[Stored data]
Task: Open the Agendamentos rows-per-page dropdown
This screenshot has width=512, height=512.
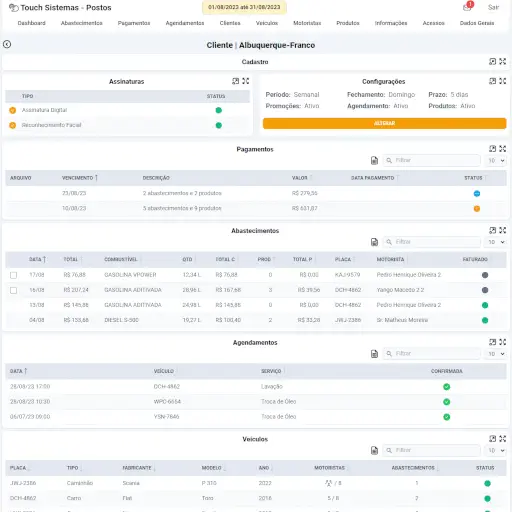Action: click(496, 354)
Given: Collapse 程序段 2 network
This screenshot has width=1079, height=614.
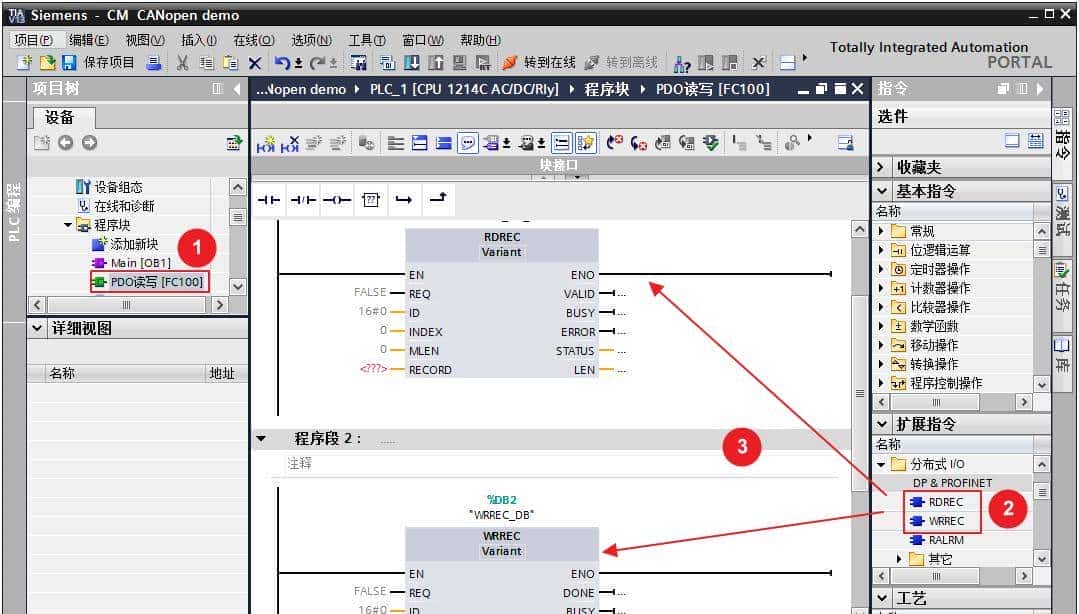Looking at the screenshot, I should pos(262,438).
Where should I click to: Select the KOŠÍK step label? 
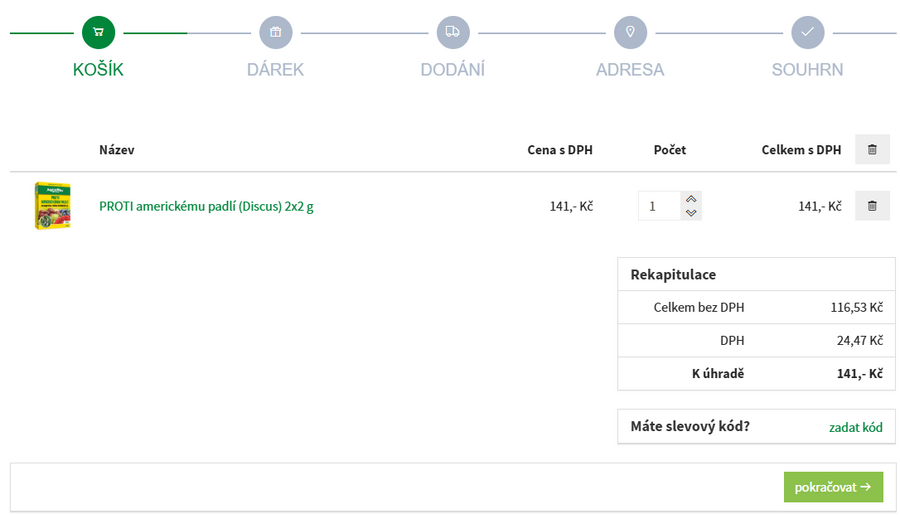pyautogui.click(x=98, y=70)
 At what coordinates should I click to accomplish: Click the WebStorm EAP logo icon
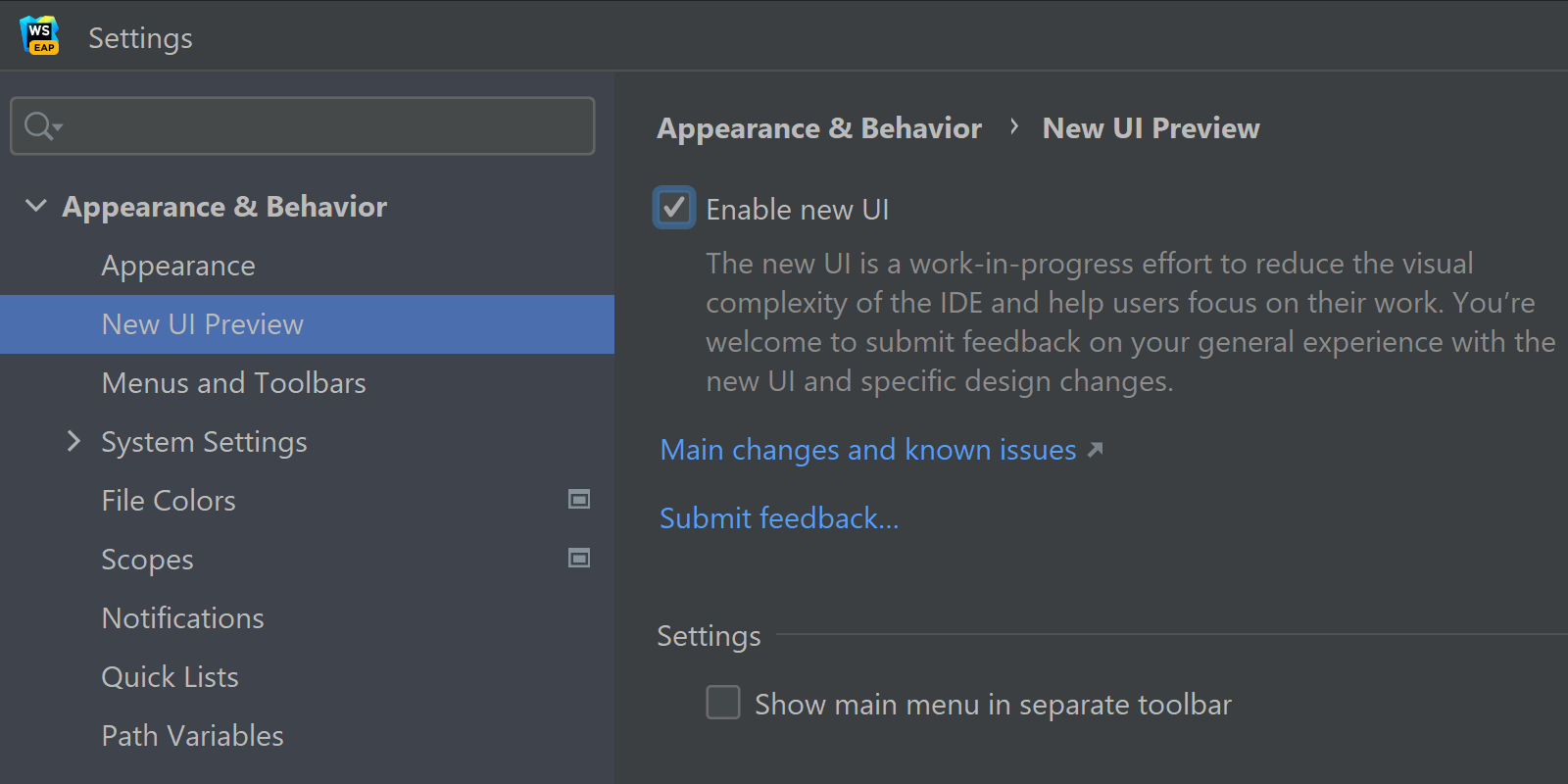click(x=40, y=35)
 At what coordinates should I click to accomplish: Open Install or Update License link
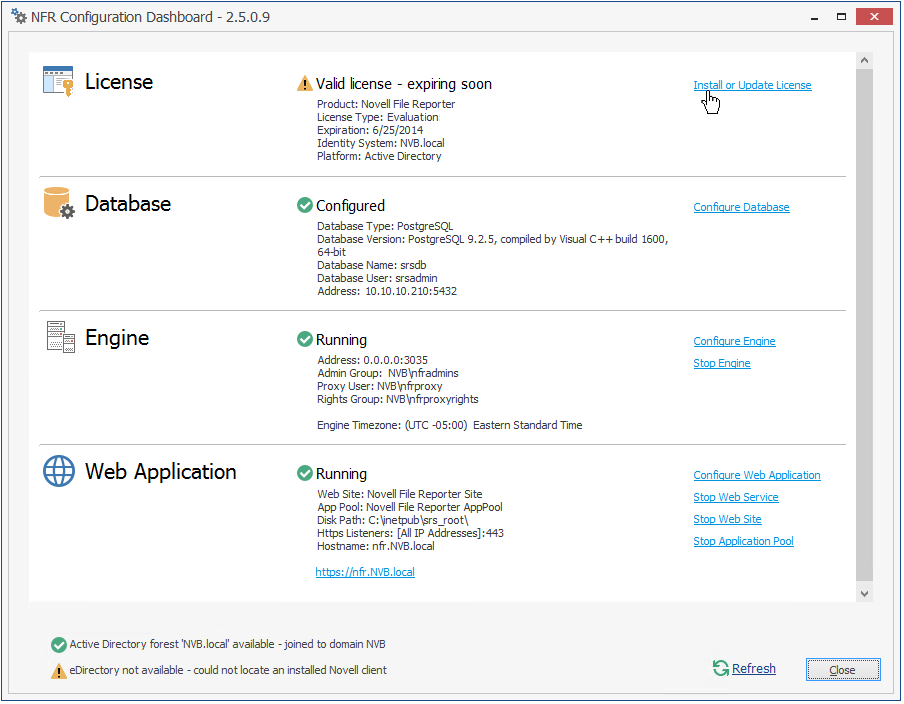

■ Your assignment:
With the pictures dropped, give every entry above again exactly.

■ Written answer:
Task: Open the Agendamentos rows-per-page dropdown
This screenshot has width=512, height=512.
Action: click(496, 354)
Given: Collapse 程序段 2 network
This screenshot has width=1079, height=614.
Looking at the screenshot, I should pos(262,438).
Where should I click to: Select the KOŠÍK step label? 
pyautogui.click(x=98, y=70)
 At what coordinates should I click to accomplish: Click the WebStorm EAP logo icon
click(x=40, y=35)
 At what coordinates should I click to accomplish: Open Install or Update License link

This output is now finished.